#### Dados listados
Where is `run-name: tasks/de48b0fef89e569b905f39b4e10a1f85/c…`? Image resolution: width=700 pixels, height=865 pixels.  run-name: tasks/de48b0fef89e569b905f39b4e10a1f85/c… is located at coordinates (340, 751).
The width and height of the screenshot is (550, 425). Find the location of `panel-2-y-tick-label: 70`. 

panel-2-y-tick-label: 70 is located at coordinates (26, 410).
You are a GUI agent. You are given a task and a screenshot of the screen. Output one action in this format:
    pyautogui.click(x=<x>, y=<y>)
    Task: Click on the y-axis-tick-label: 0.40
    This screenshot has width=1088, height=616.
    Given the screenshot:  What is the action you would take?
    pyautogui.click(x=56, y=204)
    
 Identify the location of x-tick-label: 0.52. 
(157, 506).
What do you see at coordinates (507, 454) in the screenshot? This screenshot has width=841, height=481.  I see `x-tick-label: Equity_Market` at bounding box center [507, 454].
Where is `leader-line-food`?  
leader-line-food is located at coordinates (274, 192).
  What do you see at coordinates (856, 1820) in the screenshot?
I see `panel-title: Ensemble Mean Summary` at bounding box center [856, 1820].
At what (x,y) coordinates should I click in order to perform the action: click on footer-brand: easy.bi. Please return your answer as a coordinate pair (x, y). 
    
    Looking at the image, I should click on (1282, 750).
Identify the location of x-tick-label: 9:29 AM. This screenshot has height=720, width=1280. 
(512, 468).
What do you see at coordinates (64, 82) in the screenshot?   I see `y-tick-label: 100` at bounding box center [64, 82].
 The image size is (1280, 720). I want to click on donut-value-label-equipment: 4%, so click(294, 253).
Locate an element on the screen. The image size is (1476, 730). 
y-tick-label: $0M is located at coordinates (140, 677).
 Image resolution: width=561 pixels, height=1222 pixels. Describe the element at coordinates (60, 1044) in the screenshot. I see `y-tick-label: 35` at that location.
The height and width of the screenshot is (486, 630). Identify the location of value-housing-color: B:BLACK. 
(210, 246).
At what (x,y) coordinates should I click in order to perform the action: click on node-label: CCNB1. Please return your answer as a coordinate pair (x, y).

#### Tarefa
Apresente todos os dados acima em forma de lista numerada, omitindo as linhas em branco.

#### Resposta escrita
1. Where is `run-name: tasks/de48b0fef89e569b905f39b4e10a1f85/c…`? Image resolution: width=700 pixels, height=865 pixels.  run-name: tasks/de48b0fef89e569b905f39b4e10a1f85/c… is located at coordinates (340, 751).
2. The width and height of the screenshot is (550, 425). Find the location of `panel-2-y-tick-label: 70`. 
3. panel-2-y-tick-label: 70 is located at coordinates (26, 410).
4. You are a GUI agent. You are given a task and a screenshot of the screen. Output one action in this format:
5.     pyautogui.click(x=<x>, y=<y>)
6.     Task: Click on the y-axis-tick-label: 0.40
7.     This screenshot has width=1088, height=616.
8.     Given the screenshot:  What is the action you would take?
9.     pyautogui.click(x=56, y=204)
10.  Identify the location of x-tick-label: 0.52. 
11. (157, 506).
12. What do you see at coordinates (507, 454) in the screenshot? This screenshot has width=841, height=481.  I see `x-tick-label: Equity_Market` at bounding box center [507, 454].
13. Where is `leader-line-food`?  
14. leader-line-food is located at coordinates (274, 192).
15.   What do you see at coordinates (856, 1820) in the screenshot?
16. I see `panel-title: Ensemble Mean Summary` at bounding box center [856, 1820].
17. At what (x,y) coordinates should I click in order to perform the action: click on footer-brand: easy.bi. Please return your answer as a coordinate pair (x, y). 
18.     Looking at the image, I should click on (1282, 750).
19. Identify the location of x-tick-label: 9:29 AM. This screenshot has height=720, width=1280. 
20. (512, 468).
21. What do you see at coordinates (64, 82) in the screenshot?   I see `y-tick-label: 100` at bounding box center [64, 82].
22.  The image size is (1280, 720). I want to click on donut-value-label-equipment: 4%, so click(294, 253).
23. Locate an element on the screen. The image size is (1476, 730). 
24. y-tick-label: $0M is located at coordinates (140, 677).
25.  Image resolution: width=561 pixels, height=1222 pixels. Describe the element at coordinates (60, 1044) in the screenshot. I see `y-tick-label: 35` at that location.
26. The height and width of the screenshot is (486, 630). Identify the location of value-housing-color: B:BLACK. 
27. (210, 246).
28. At what (x,y) coordinates should I click in order to perform the action: click on node-label: CCNB1. Please return your answer as a coordinate pair (x, y).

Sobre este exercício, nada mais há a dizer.